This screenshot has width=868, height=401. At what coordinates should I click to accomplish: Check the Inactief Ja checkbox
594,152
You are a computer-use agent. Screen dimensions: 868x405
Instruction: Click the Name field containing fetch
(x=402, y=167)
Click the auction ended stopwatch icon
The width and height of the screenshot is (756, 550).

--

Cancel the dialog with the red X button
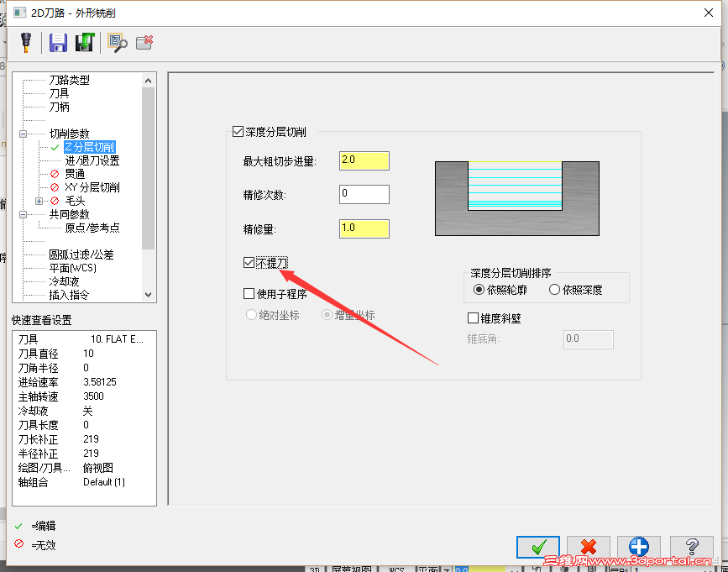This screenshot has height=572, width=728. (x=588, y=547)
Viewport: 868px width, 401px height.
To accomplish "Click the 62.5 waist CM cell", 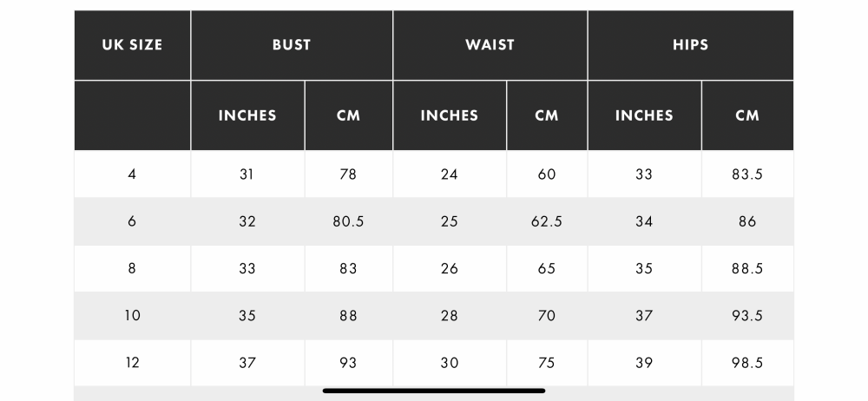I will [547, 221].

==

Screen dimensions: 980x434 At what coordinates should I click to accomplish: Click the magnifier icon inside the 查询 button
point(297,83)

▶ Prompt
One stretch of the lines above is wanted, from the line that contains "This screenshot has width=868, height=401." through the line that contains "The width and". Output it exactly.

▶ Written solution
This screenshot has width=868, height=401. At what coordinates should I click to accomplish: Check the Inactief Ja checkbox
594,152
You are a computer-use agent. Screen dimensions: 868x405
Instruction: Click the Name field containing fetch
(x=402, y=167)
Click the auction ended stopwatch icon
The width and height of the screenshot is (756, 550).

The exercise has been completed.